At this leaving party I had a conversation with two chaps, one younger (ES), one older (D) than me, about dream jobs. When I was at primary school all the boys had wanted to be firemen - one girl's dad was a fireman and always came on our trips out to museums etc because he worked shifts. He was a hero, especially to the boys - he once gave our class a tour around his firestation. Sure enough, D had wanted to be a fireman when he was a boy, his other alternative was a... you guessed it -- train driver. ES couldn't understand the appeal of train driving (boring stuck in the cabin all day going up and down the same tracks), when he was a boy he had wanted to be an astronaut - which we pointed out was, at the time, the latest dynamic heroic mode of transport.
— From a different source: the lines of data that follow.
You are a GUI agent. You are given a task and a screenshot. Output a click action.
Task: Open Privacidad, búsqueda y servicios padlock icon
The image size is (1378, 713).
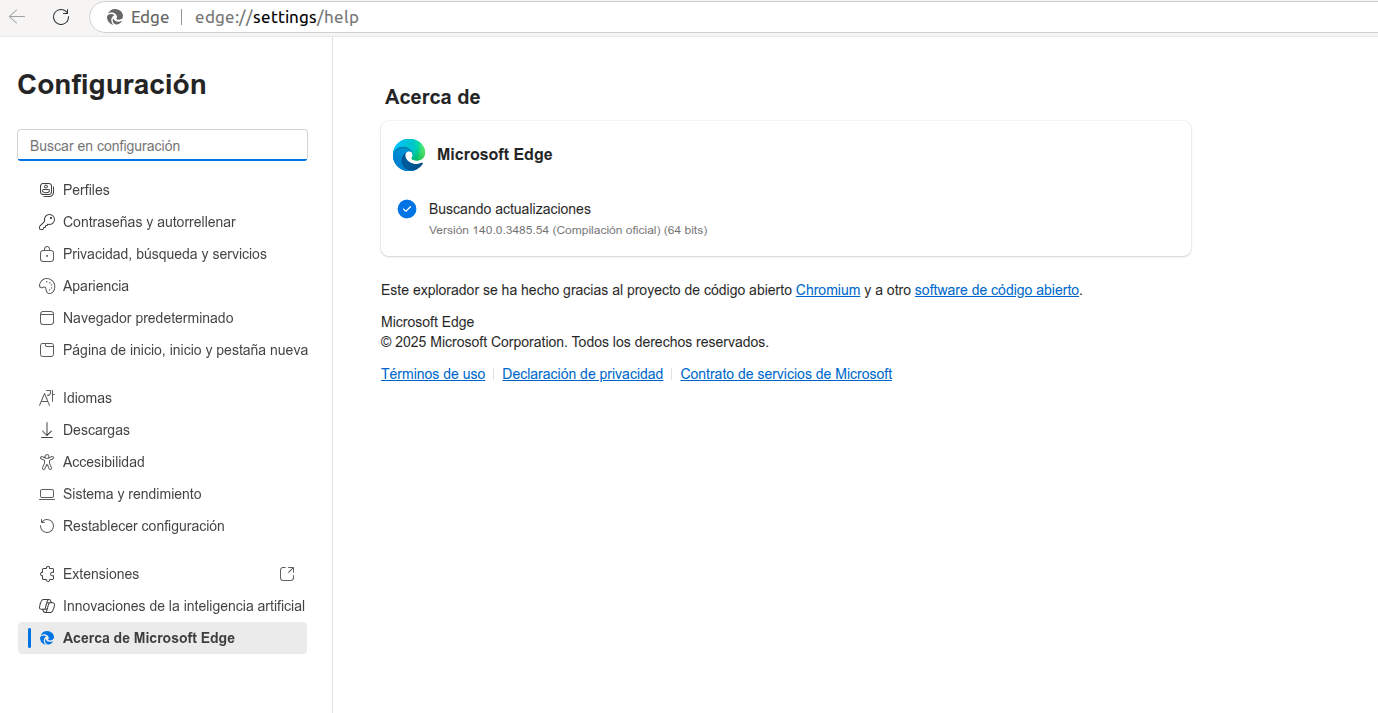[46, 253]
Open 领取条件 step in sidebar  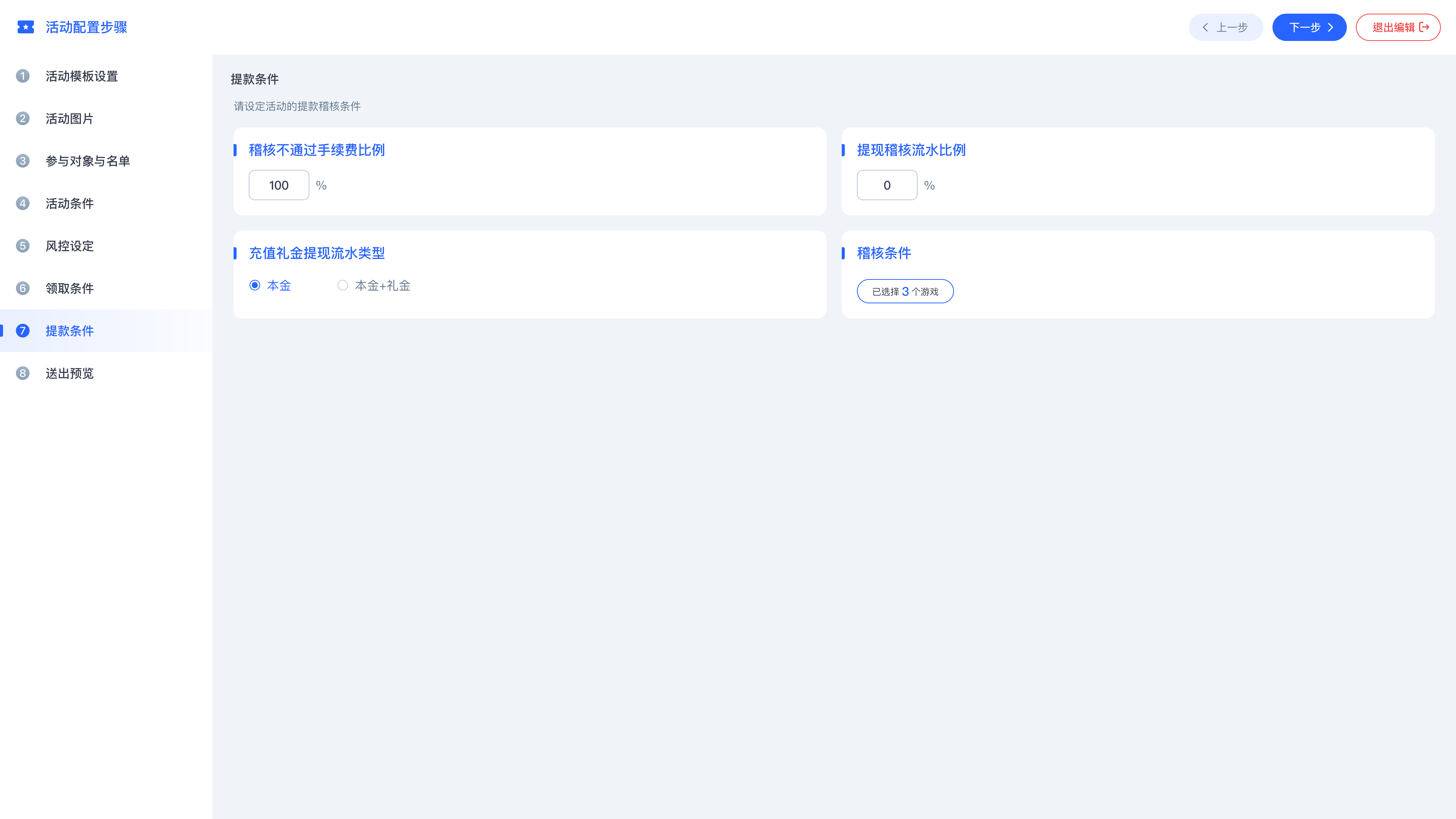70,288
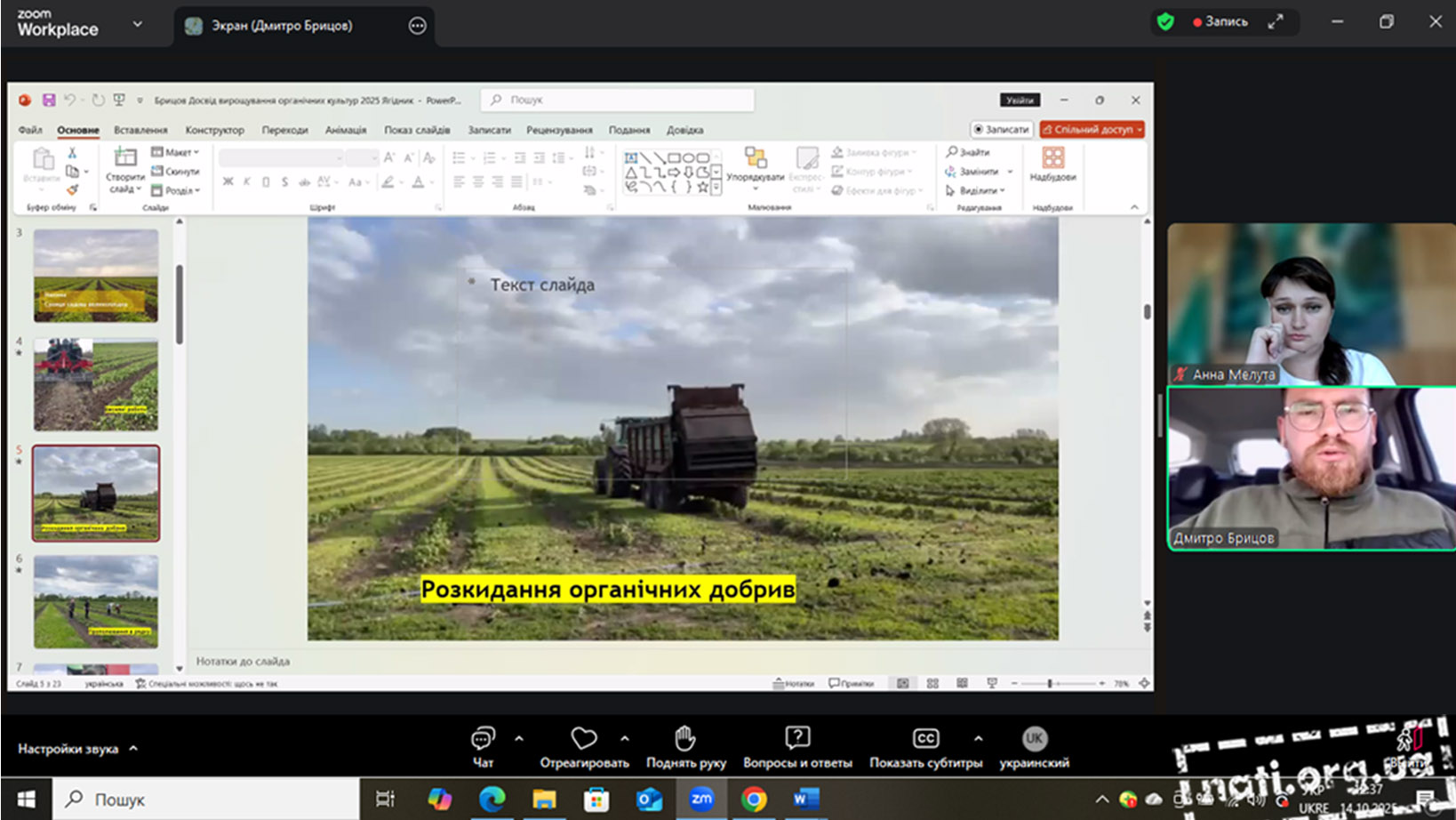Expand chat options chevron
Screen dimensions: 1456x820
[519, 738]
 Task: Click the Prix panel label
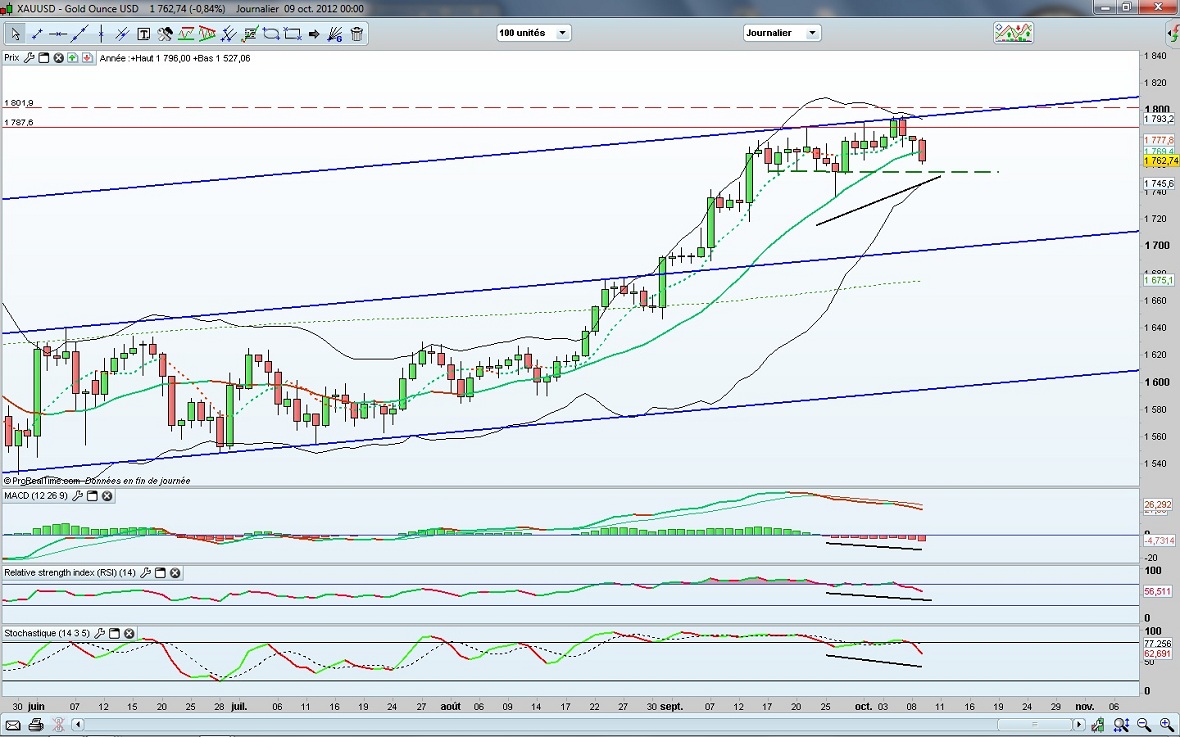coord(12,58)

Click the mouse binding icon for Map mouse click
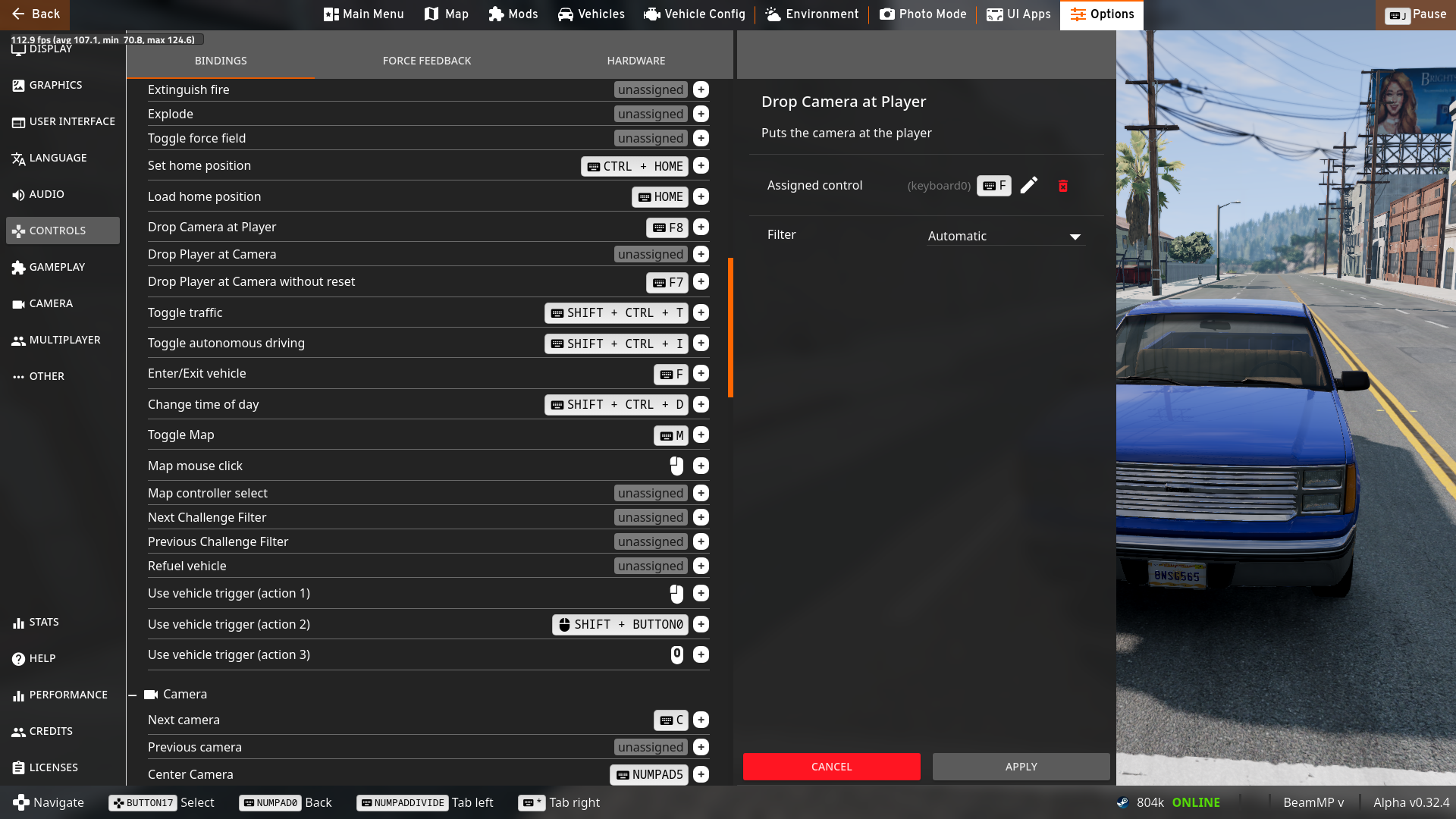(x=676, y=466)
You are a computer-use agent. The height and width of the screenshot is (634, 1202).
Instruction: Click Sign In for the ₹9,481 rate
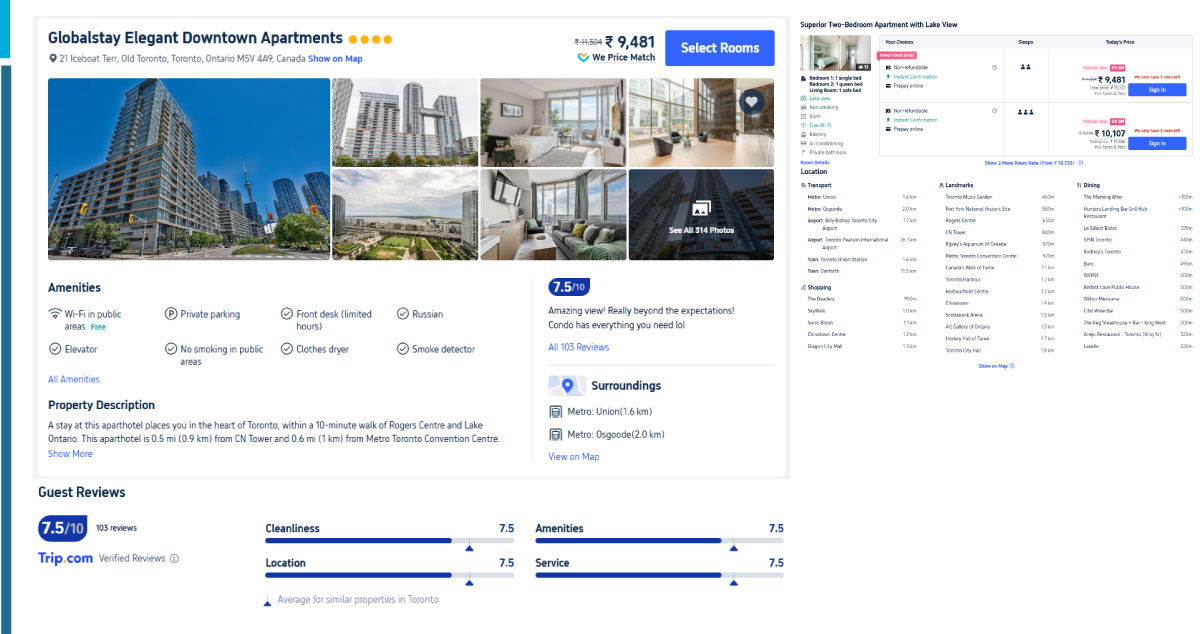(x=1158, y=89)
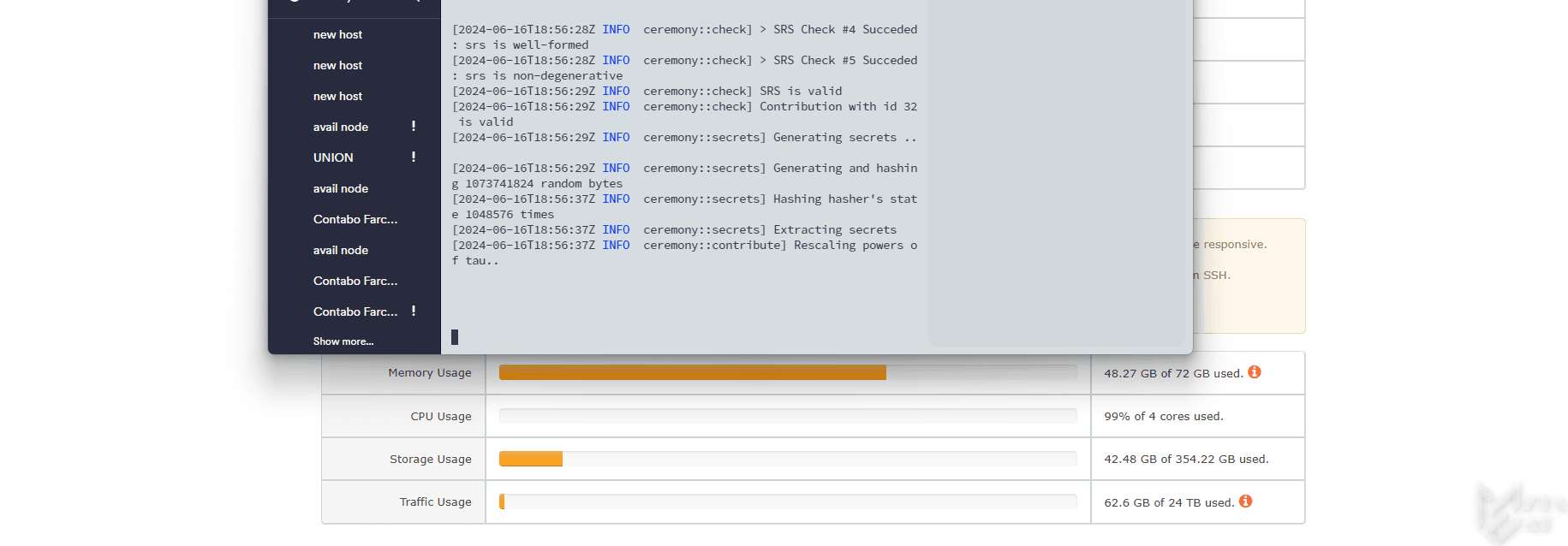Image resolution: width=1568 pixels, height=546 pixels.
Task: Click the 99% of 4 cores used text
Action: (x=1163, y=417)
Train drivers, in their time, were sexy in comparison to working in a factory or being a miner (they went at great speed, in a huge machine, steam, blowing the horn etc). And in between train drivers and astronauts were pilots. But it interested me that the dream jobs as youngsters were linked to travel, being able to reach beyond the boundaries of our everyday lives to other places across the world, or out of this world into space. Little people with big dreams.